__Task A__. Translate this sentence from the fraud analytics passage into Spanish: "That equates to an astounding $3.7 trillion in collective losses annually."
__Task B__. Continue the fraud analytics passage, picking up after its final sentence.

__Document excerpt__.
== Segment start ==

In every industry and region, fraud remains a persistent and growing threat. The Association of Certified Fraud Examiners (ACFE) estimates companies lose 5 per cent of revenues each year to fraud in its many forms. That equates to an astounding $3.7 trillion in collective losses annually. Organisations that lack anti-fraud controls suffer twice the median losses.
In the era of big data, advanced data analytics have become an indispensable part of the fraud-fighting equation – and SAS is at the forefront of fraud analytics. As a sponsor of International Fraud Awareness Week Nov. 11-17, SAS joins the ACFE in encouraging organisations to understand the schemes that put them at risk and strategies for thwarting them.
“As fraudsters get more sophisticated, SAS helps organisations get more sophisticated at fighting back,” said Stu Bradley, Vice President of Fraud and Security Intelligence at SAS. “It’s not enough to simply keep up with the bad actors. The latest analytics and adaptable machine learning and AI capabilities built into SAS’ fraud and security intelligence solutions help organisations stay a step ahead.”

== Segment end ==

__Input data__.
== Segment start ==

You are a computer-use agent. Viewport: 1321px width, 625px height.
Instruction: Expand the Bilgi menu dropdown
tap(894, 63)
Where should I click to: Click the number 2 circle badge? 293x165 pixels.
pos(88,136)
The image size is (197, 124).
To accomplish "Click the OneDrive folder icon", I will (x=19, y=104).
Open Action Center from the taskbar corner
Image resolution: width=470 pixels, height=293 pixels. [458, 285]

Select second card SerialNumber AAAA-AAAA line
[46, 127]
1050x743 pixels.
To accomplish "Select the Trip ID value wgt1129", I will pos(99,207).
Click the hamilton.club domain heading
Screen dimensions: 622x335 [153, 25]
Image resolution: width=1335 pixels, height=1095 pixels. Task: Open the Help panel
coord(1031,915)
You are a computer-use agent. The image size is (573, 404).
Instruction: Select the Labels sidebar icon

== Segment end ==
== Segment start ==

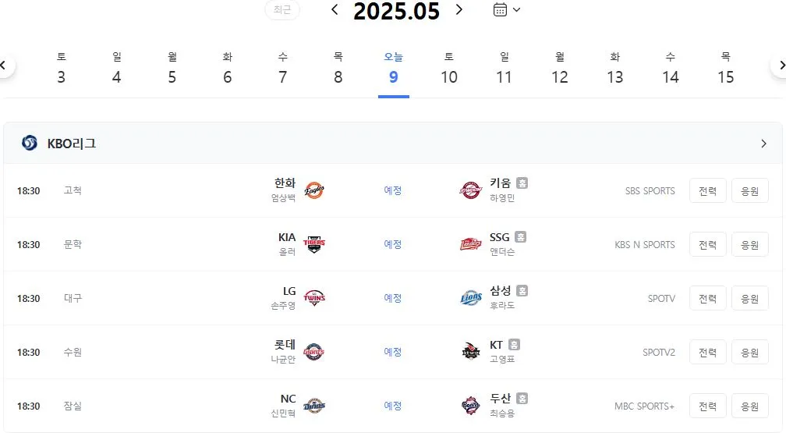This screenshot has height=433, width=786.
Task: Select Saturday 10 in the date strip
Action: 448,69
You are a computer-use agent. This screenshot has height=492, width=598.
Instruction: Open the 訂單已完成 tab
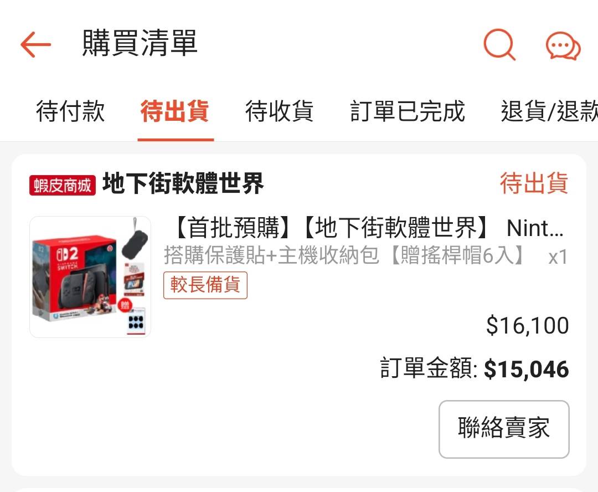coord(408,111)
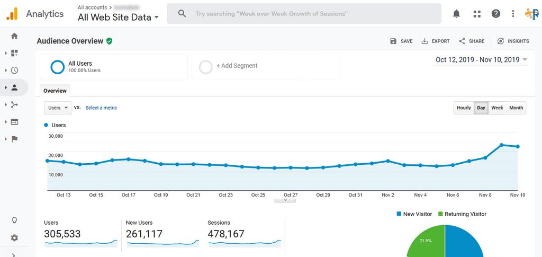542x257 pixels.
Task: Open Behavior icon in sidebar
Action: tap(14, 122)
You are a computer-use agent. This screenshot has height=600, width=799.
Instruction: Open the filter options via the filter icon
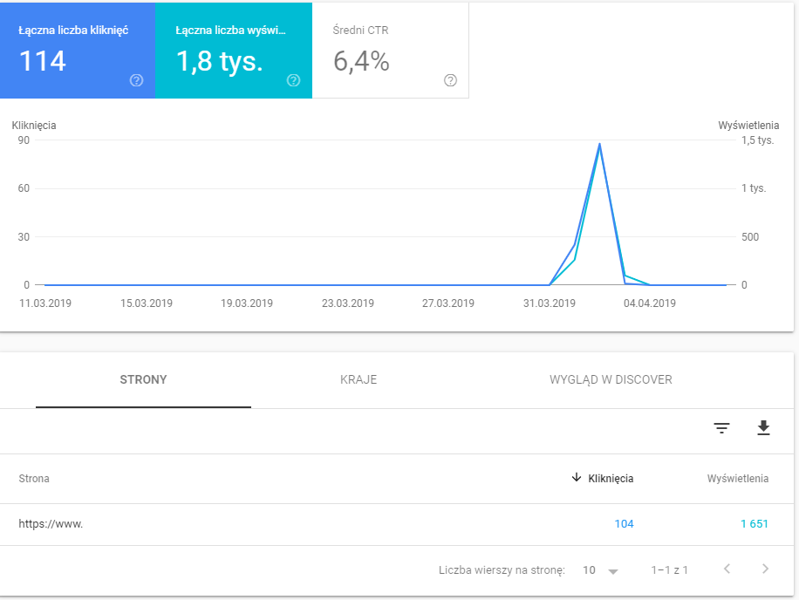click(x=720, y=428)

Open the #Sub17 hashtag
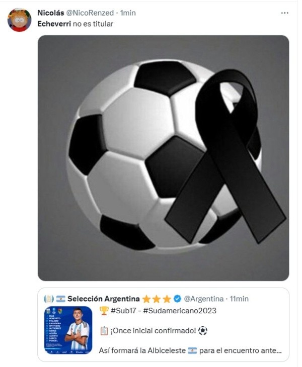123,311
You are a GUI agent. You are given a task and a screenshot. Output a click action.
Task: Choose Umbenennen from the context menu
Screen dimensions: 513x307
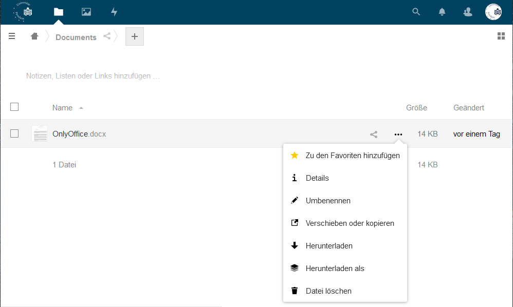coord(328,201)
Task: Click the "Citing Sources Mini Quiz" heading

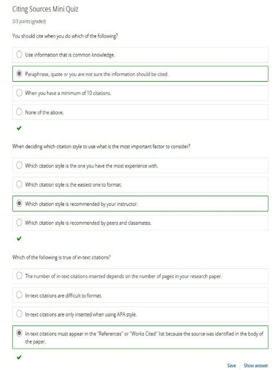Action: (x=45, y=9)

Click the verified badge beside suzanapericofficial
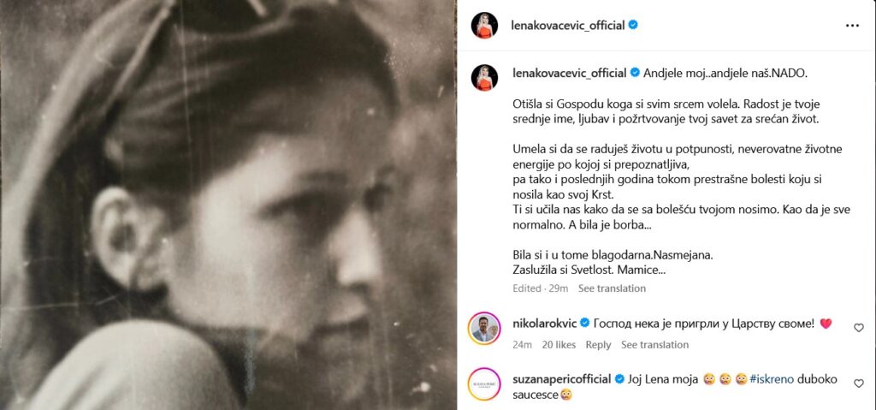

== Segment end ==
== Segment start ==

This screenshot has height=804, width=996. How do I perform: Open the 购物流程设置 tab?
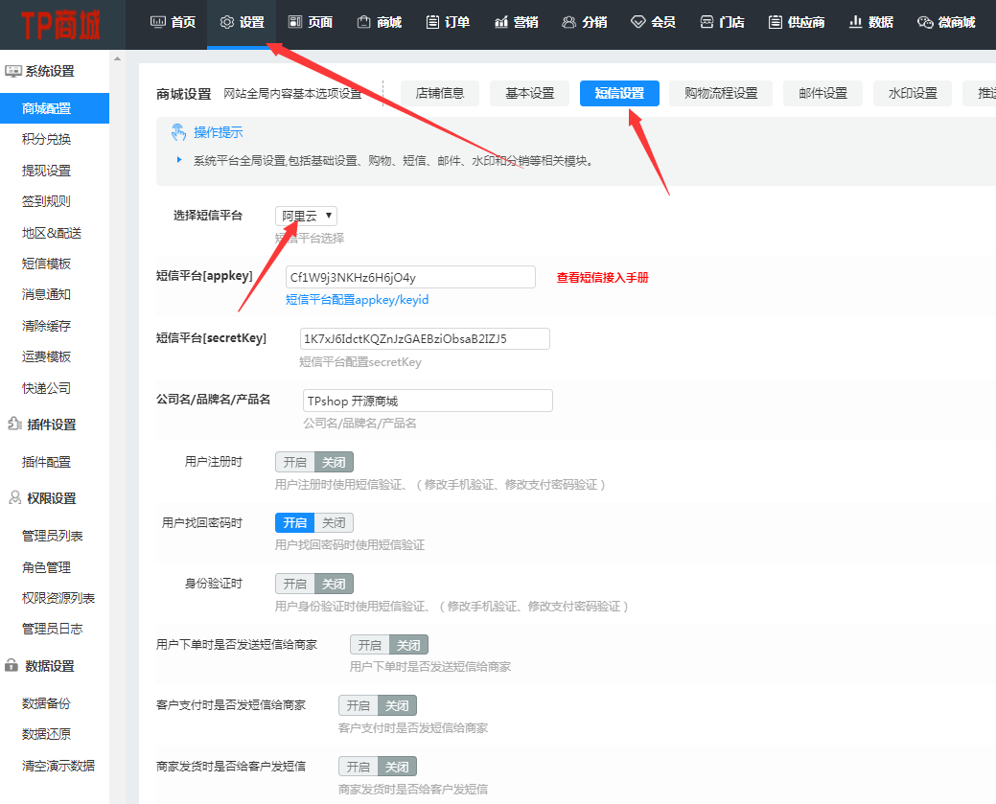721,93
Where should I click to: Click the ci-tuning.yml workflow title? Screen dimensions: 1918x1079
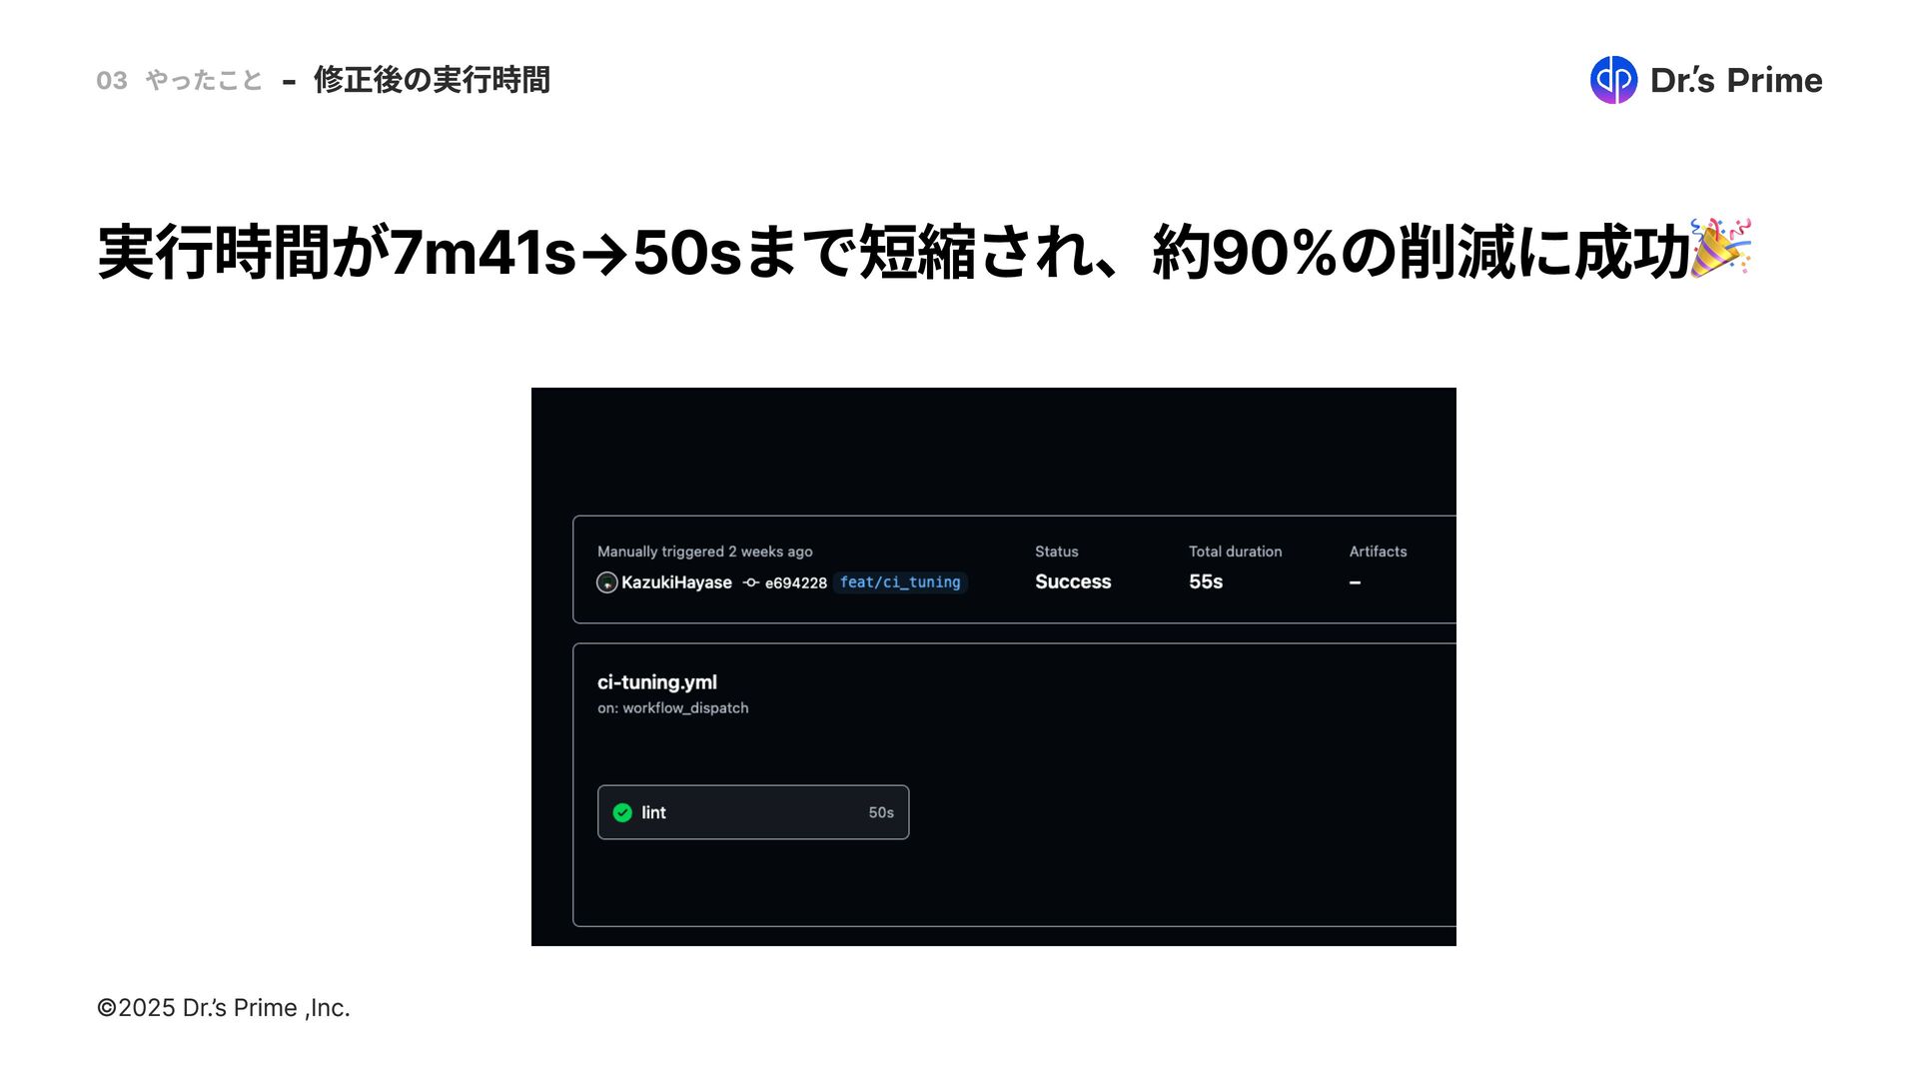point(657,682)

== Segment end ==

__Exercise answer A__. Eso equivale a la asombrosa cifra de 3,7 billones de dólares en pérdidas colectivas cada año.

__Exercise answer B__.
Detecting fraud, waste and abuse in prescription drug claims
Fraud, waste and abuse (FWA) cost health care systems tens of billions of dollars annually. Earlier this year, Eagan, Minn.-based Prime Therapeutics became the first pharmacy benefits manager (PBM) to integrate pharmacy and medical drug claims with medical service data in a comprehensive fraud-detection platform, which includes an integrated case management system.
Powered by SAS®, the analysis of this data helps Prime detect fraud occurring among prescribers and members, in addition to pharmacies. For example, it can help identify members who get prescriptions through insurance fraud, identity theft, or collusion with a pharmacy or prescriber. The platform can also find prescribers who falsely diagnose patients, receive kickbacks for certain medications or submit duplicate claims. Prime estimates the new fraud platform will help them root out more than $265 million in FWA in the next year.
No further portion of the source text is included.